Methods: The peripheral blood of four premature births has been collected weekly from the 28(th) gestational week (GW) until maturity at 36(th) GW. Microarray assays were used to derive dynamic follow-up data of TLR1-10 and other TLR signaling pathway associated factor changes.
Results: The follow-up results showed that the transcription level of TLR1 increased at the 36(th), TLR 3 decreased at the 33(rd) and TLR7 increased at the 34(th) GW significantly, whereas NFkB and its activator TBK1 were highest transcribed in the 28(th) and 32(nd) GW. Low TLR4 transcription in addition to late MD-2 maturation (33(rd) GW) indicated a lack of defense mechanisms against bacterial infections in preterm births particular in the first weeks after birth. Late transcriptional enhancements of TLR1 and MYD88 (35(th) week) as well as β 2 microglobulin (35(th) GW) also indicated a weak immune system in the early maturation stages.
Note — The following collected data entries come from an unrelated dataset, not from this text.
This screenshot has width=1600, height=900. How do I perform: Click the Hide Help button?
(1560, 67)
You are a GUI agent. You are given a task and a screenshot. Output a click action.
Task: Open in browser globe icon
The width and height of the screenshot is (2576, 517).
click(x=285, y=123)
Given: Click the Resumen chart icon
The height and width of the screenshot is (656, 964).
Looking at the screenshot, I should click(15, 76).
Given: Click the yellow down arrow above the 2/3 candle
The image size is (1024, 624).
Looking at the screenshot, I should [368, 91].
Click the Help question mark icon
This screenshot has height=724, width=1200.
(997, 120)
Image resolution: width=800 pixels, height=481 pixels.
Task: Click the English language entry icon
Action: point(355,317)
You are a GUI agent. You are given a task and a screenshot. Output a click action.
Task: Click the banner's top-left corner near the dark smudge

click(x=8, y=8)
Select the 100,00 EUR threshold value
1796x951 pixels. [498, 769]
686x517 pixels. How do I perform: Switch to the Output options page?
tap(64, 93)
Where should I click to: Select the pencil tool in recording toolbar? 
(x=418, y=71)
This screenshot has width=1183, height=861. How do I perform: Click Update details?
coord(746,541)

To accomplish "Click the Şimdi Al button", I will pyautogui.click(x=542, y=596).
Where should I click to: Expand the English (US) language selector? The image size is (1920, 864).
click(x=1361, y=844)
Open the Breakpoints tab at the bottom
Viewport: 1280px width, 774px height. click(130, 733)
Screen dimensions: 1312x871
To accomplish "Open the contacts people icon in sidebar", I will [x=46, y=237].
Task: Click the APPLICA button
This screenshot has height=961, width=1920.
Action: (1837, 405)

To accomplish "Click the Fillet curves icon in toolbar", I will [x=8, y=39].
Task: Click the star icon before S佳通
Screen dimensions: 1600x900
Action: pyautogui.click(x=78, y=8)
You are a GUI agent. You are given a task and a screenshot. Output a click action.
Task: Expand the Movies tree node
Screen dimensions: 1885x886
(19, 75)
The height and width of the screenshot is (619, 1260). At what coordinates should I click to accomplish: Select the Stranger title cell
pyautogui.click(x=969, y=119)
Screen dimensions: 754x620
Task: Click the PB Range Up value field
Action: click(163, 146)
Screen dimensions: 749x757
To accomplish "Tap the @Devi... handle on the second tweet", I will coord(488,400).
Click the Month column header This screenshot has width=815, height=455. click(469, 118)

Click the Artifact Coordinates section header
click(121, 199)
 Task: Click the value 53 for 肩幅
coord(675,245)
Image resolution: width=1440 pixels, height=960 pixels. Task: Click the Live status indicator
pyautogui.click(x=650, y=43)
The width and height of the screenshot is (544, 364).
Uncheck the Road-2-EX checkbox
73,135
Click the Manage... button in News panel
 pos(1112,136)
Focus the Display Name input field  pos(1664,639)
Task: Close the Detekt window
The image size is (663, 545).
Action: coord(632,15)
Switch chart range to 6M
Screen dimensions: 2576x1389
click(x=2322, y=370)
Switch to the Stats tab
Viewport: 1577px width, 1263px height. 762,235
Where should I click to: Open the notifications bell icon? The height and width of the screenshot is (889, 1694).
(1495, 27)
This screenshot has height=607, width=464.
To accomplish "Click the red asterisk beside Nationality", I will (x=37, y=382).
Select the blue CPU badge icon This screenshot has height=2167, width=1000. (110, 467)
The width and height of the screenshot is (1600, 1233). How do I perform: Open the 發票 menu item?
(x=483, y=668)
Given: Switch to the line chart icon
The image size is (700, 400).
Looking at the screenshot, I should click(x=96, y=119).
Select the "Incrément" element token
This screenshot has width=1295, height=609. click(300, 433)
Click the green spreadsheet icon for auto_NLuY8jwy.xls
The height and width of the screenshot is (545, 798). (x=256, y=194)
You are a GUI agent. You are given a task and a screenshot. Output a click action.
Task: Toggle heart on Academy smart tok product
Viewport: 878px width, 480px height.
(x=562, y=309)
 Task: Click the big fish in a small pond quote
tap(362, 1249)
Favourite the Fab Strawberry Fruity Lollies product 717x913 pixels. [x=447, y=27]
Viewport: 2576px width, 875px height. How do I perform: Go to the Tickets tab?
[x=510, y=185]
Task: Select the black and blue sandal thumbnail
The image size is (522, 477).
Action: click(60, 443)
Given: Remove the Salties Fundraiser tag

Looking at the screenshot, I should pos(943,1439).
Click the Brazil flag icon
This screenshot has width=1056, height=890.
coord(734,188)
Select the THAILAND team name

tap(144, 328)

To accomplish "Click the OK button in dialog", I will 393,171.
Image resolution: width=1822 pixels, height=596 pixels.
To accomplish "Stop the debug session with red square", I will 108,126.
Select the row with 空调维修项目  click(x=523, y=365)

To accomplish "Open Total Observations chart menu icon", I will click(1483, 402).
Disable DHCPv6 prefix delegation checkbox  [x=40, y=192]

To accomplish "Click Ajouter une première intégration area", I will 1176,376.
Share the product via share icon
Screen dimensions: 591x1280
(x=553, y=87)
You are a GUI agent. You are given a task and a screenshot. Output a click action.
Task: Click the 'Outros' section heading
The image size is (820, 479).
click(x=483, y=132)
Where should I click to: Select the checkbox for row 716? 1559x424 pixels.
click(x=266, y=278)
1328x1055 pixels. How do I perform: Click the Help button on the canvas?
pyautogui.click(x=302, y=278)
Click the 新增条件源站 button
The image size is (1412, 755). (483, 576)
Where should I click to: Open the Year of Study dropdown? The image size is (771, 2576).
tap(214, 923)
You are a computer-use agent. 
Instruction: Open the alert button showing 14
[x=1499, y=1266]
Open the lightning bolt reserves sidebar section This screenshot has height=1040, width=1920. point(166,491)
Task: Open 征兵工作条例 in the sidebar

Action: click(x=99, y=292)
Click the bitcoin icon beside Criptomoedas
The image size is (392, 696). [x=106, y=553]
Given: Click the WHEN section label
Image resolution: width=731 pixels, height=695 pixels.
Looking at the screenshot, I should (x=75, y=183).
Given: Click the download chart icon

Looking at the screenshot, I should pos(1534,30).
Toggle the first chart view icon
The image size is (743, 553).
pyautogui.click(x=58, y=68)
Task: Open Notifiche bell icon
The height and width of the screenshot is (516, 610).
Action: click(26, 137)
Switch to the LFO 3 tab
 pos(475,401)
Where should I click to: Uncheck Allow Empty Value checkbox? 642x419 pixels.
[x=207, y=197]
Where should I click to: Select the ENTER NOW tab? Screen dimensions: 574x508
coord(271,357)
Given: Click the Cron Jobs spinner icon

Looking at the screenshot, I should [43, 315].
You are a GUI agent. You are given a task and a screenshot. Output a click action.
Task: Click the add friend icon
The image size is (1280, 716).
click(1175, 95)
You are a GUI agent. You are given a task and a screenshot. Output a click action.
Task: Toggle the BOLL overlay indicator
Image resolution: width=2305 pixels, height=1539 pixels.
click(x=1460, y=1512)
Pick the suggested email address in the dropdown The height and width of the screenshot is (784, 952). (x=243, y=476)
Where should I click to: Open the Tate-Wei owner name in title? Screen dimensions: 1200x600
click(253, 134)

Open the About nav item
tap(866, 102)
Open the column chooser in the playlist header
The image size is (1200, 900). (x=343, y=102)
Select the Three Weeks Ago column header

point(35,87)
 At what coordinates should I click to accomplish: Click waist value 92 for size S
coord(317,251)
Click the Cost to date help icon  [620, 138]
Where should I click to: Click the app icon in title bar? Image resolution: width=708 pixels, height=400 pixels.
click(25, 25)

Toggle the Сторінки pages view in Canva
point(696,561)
Conclusion: The transcription levels of TLR1, 3, 7 and the signaling pathway associated cofactors were different transcribed during the 28(th) and 36(th) GWs of the premature newborns. In the early stage after preterm birth, beside peak transcriptions of NFkB and TBK1, the immune system is not fully developed and maturation takes place mainly between the 33th and 35(th) GW.
Keywords: NFkB; TLR; TLR4; immune system; preterm birth.